Radiation surveys are performed throughout the year to confirm that doses are low at specific locations around the accelerator thus ensuring operations are routinely safe. Those performed by the Nuctech on-site engineers coincide with the quarterly/annual maintenance schedule. The previous departmental radiation safety advisor (SGS) also conducted an annual independent radiation survey to determine compliance with the applicable standard.
While the doses measured are low, the reports made by Nuctech and SGS were not comparable. It is unknown how extensive the Department’s review of these surveys is and therefore why values within differed. Also, while no survey was completed in 2019 by SGS, the Department has now engaged a new radiation safety advisor who plans to conduct those surveys less frequently.
A long standing issue has been the review and update of the radiation safety management plan (RSMP) for the CEFs which is uniform across all locations. Evidence of a review that took place in October 2018 was provided after inspectors sought clarification as to whether or not the document had been reviewed as described in a quarterly report. Although this review demonstrates that the licence holder has met its obligations in the Regulations the internal requirement for annual review has not been met. To compound this further, multiple instances of outdated information (which have been discussed during other inspections) have remained. This is considered to be an area for improvement.
Emergency preparedness & response
Sections within the RSMP outline the procedure to be adopted where someone is exposed to radiation e.g. someone is present in the scanning hall during a scan or during the examination of goods. Such incidents would lead to the immediate shutdown of the CEF (with subsequent confirmation that the accelerator is powered down) or implementing an exclusion zone if radioactive material is detected (which requires multiple levels of reporting and checks to determine the legitimacy of the cargo).
The emergency response function has been contracted out by the Department and was previously the responsibility of PRENSA. PRENSA no longer hold the contracted responsibility which is now held by HENDRY. Although the contractor has changed, the emergency plan written by PRESNA is considered by the Department to still be valid but it is unknown whether HENDRY has reviewed it for its appropriateness. In addition to this, while response procedures are included for a radiological incident (mainly due to the possible presence of radioactive material) unlike the other CEFs there is no assessment determining the risk of such an emergency at the Melbourne site.

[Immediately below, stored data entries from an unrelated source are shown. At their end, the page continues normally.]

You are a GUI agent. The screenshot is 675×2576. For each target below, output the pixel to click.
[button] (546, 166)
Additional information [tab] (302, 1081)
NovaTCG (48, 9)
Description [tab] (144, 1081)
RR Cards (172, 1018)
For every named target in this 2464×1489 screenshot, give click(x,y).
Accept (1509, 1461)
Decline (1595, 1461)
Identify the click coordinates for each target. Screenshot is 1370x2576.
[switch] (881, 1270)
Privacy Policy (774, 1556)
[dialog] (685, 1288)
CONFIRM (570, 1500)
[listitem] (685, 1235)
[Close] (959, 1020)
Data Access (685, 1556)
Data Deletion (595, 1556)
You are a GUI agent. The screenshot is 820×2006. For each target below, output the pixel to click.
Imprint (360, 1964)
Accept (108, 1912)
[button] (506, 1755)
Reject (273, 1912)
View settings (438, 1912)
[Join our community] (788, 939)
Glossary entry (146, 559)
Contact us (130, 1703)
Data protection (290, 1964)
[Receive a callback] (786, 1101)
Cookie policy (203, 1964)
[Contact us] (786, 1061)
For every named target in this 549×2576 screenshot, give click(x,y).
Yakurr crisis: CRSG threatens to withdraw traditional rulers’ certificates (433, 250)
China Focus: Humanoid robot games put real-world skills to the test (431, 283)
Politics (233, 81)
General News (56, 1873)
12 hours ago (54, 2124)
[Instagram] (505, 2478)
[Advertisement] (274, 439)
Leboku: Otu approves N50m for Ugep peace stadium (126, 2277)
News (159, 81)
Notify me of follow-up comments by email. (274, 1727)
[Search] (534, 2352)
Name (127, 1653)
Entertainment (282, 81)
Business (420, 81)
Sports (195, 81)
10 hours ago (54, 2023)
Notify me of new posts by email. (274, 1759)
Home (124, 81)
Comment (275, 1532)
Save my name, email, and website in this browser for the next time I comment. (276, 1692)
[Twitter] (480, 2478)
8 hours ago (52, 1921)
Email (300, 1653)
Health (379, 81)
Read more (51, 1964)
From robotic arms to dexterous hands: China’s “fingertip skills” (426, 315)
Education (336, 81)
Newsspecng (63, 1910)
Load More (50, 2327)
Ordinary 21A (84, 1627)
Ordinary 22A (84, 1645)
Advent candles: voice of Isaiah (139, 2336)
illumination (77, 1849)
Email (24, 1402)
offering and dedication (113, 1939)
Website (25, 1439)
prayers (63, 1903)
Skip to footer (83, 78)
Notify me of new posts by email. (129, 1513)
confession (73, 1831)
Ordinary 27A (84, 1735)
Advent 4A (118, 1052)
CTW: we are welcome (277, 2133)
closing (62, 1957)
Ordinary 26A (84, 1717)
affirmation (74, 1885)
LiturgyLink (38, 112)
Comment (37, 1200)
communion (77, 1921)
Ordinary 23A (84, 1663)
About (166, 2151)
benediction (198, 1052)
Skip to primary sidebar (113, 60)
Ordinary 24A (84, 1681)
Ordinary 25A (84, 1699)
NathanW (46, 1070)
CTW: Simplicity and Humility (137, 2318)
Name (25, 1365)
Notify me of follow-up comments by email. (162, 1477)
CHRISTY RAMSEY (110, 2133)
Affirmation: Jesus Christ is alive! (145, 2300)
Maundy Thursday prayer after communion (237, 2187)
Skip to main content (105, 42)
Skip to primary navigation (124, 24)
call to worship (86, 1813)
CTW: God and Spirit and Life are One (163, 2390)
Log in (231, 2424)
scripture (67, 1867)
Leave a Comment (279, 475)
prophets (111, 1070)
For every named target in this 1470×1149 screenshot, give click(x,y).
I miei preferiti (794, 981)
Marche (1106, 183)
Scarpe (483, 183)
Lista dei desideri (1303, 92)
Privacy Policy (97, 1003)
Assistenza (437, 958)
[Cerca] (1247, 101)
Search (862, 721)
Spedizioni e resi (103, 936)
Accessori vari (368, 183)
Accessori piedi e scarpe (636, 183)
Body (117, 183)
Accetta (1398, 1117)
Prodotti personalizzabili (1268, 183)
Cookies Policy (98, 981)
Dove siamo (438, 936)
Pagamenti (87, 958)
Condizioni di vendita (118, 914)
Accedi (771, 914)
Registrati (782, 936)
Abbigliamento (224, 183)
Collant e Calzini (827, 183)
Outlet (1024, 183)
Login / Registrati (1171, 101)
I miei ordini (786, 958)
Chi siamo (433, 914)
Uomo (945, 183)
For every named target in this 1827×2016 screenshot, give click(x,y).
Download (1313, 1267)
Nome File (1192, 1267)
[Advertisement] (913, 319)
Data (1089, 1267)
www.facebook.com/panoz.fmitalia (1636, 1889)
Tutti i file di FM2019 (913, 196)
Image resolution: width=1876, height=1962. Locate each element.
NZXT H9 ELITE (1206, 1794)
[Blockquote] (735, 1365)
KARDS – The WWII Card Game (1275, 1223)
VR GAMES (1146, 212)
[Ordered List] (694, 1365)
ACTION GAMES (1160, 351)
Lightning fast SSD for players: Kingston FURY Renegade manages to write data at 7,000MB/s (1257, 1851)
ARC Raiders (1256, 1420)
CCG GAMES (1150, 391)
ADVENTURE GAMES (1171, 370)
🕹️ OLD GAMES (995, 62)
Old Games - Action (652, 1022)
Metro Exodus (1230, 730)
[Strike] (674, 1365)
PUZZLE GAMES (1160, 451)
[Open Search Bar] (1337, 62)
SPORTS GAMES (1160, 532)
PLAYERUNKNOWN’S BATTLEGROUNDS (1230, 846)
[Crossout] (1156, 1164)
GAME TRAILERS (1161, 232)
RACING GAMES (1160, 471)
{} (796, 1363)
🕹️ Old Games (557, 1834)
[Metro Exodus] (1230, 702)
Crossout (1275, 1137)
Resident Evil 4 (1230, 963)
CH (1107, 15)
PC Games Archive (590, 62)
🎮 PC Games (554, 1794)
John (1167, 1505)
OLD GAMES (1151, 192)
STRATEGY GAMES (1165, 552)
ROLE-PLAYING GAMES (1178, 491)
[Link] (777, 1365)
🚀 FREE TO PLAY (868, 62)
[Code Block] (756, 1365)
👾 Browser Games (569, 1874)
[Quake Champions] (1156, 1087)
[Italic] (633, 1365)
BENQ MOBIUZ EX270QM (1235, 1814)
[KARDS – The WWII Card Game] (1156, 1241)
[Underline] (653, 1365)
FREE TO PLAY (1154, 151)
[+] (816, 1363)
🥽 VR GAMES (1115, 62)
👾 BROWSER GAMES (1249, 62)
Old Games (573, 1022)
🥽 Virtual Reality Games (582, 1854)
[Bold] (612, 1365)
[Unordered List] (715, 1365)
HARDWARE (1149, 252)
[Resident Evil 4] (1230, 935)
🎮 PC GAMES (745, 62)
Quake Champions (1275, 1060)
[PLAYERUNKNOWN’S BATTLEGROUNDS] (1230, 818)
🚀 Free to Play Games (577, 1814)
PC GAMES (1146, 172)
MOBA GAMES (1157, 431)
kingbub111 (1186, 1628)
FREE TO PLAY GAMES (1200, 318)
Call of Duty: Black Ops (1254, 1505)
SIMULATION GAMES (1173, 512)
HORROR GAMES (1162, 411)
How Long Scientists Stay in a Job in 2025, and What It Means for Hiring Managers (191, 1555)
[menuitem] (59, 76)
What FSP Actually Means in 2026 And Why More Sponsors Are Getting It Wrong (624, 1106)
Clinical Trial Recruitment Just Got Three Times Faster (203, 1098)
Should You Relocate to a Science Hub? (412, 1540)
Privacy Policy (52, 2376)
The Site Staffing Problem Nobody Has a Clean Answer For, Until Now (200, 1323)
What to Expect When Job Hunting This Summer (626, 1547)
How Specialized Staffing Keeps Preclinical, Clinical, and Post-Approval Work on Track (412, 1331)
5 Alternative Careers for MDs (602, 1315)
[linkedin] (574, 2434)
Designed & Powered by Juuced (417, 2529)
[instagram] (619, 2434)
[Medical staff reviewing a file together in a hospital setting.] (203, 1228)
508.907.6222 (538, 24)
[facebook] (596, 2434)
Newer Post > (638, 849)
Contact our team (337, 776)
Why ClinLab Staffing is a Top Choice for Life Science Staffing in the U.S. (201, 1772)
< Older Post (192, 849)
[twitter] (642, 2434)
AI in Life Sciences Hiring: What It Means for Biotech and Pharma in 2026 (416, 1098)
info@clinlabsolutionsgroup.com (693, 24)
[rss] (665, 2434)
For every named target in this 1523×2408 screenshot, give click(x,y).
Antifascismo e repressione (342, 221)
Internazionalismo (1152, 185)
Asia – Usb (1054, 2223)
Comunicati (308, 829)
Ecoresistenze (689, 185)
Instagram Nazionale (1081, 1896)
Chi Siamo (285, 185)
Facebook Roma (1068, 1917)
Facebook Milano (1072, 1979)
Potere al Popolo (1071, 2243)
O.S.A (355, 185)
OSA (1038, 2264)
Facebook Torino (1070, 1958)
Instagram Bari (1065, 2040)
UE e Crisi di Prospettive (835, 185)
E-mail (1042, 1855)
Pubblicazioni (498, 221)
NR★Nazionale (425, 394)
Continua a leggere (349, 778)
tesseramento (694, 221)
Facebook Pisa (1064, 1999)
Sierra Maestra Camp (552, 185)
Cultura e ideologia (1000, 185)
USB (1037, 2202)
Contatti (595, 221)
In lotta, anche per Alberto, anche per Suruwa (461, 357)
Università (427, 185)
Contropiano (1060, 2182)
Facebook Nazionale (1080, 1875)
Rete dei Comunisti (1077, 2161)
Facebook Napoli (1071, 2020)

In terms of training, emergency control officers undergo training every six months. If this training were to lapse then they can no longer continue to hold their emergency response position. Also, while it is a requirement that emergency response procedures are tested annually to ensure they are viable and effective, they have been conducted every six months under the control of the previous contactor. These tests include responding to different scenarios such as evacuations and response to an active shooter. Due to the current pandemic, this recent training was performed virtually.
The licence holder was found to be in compliance with the requirements of the Act, the Regulations, and licence conditions.
The inspection revealed the following areas for improvement:
- Training/Qualification requirements of the on-site engineers
- Review and update of the Radiation Safety Management Plan
It is expected that improvement actions will be taken in a timely manner.